Inquiétudes des élus sur la réforme de la politique de la ville
A l’heure où le gouvernement élabore sa réforme de la politique de la ville, plusieurs associations d’élus des villes se font entendre. Elles proclament leur «soutien» aux orientations prises par le ministre, François Lamy, mais expriment leurs inquiétudes sur les modalités d’application. Et espèrent en l’acte III de la décentralisation.
Le mois dernier, par sa grève de la faim devant l’Assemblée nationale, Stéphane Gatignon, maire de Sevran, a attiré l’attention sur le sort des banlieues défavorisées, qui subissent la crise de plein fouet. Ce 5 décembre, ce sont trois associations d’élus, l’Association des maires de grandes villes (AMGVF), l’Association des communautés urbaines (ACUF) et l’Association Ville & Banlieue qui ont fait entendre leur inquiétude lors d’une conférence de presse, à Paris. «L’écart entre les villes pauvres et les villes riches s’est aggravé. Mais sans la politique de la ville ce serait sans doute pire», a argumenté Renaud Gauquelin, président de Ville & Banlieue et maire de Rillieux-la-Pape (PS). Au coeur de l’inquiétude de ces élus, les réformes annoncées par François Lamy, ministre de la Ville, qui devraient déboucher sur un projet de loi l’an prochain. Ces réformes passent notamment par une actualisation de la géographie prioritaire de la ville, pour réorienter les crédits vers les quartiers les plus défavorisés. «La politique de la ville voulue par le gouvernement depuis le mois de mai a notre soutien global», a commencé par affirmer Michel Destot, président de l’AMGVF, et député-maire de Grenoble (PS), avant de faire part de ses «réserves». Celles-ci concernent plusieurs sujets. Tout d’abord, les associations s’inquiètent des modalités de «sortie» des territoires qui ne seront plus considérés comme prioritaires par la politique de la ville. «Quel sera le sort des territoires qui ne seront pas retenus dans la géographie prioritaire ?», s’est interrogé Michel Destot, qui craint une évolution «brutale» de leur situation financière. Renaud Gauquelin, lui, a plaidé en faveur d’une «montée en puissance des crédits de droit commun», d’une augmentation des crédits des ministères (éducation, santé…) sur ces quartiers, pour compenser cette sortie du zonage prioritaire. Cette tendance semble d’autant plus légitime aux élus qu’eux-mêmes se sont investis dans les dispositifs comme le contrat d’avenir. Autre question : la définition des critères de «sortie» : «le revenu par habitant est un bon critère, mais en fonction des montants des loyers, le “reste à vivre” n’est pas le même selon les villes», a illustré Renaud Gauquelin.

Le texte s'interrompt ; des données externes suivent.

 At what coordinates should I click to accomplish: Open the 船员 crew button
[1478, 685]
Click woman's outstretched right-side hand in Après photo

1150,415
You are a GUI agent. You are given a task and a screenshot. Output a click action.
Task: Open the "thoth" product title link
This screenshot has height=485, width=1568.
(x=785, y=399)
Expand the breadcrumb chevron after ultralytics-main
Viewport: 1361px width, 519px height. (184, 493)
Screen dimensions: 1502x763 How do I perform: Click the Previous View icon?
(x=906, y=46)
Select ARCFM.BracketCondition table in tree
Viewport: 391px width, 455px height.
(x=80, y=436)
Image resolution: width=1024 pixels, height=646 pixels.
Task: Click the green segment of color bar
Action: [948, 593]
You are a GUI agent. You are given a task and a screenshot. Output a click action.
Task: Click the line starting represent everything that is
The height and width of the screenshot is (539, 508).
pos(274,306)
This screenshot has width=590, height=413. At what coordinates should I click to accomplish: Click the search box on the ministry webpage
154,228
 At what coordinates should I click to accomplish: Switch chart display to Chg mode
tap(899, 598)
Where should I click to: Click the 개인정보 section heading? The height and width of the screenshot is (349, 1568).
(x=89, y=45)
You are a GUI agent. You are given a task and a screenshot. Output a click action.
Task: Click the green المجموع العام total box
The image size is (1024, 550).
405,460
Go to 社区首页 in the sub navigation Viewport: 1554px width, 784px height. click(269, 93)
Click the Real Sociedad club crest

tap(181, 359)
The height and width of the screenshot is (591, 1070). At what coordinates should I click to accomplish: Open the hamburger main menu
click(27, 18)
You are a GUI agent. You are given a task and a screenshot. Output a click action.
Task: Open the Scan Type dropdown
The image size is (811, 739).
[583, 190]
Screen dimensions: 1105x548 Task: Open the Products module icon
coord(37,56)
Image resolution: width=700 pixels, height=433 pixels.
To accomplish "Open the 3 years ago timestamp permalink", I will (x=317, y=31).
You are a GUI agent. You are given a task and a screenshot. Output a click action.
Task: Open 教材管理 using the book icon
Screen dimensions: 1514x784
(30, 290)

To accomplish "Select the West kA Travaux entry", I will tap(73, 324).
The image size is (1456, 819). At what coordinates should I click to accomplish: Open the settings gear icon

Acte III de la solidarité ?
Une semaine avant cette conférence de presse, le Sénat avait rejeté le mode de financement proposé par le gouvernement de la hausse de 50 % en 2013 de la dotation de développement urbain (DDU) bénéficiant aux 100 communes les plus pauvres. Un mauvais signe pour ces associations, qui soulignent l’importance des mécanismes de péréquation et la nécessité de les rendre plus efficaces et plus justes. «La réforme du zonage conduira-t-elle à une modification de la dotation sociale urbaine ? Il faut une cohésion entre la péréquation verticale et celle dite horizontale, sur laquelle on essaie de peaufiner les critères, pour qu’il y ait réellement une solidarité. Sevran est bénéficiaire de la DSU, mais n’est pas bénéficiaire de la péréquation horizontale», fait remarquer Michel Destot. Les associations plaident pour une péréquation verticale enrichie, en particulier via la Dotation de solidarité urbaine (DSU) et la DDU, pour une plus grande intégration au niveau des intercommunalités, afin de favoriser la solidarité de proximité ainsi que la mise en place d’un système global de péréquation qui stimule cette solidarité intercommunale. Selon eux, l’Acte III de la décentralisation pourrait bien constituer l’occasion de faire passer ce principe de solidarité générale dans la loi.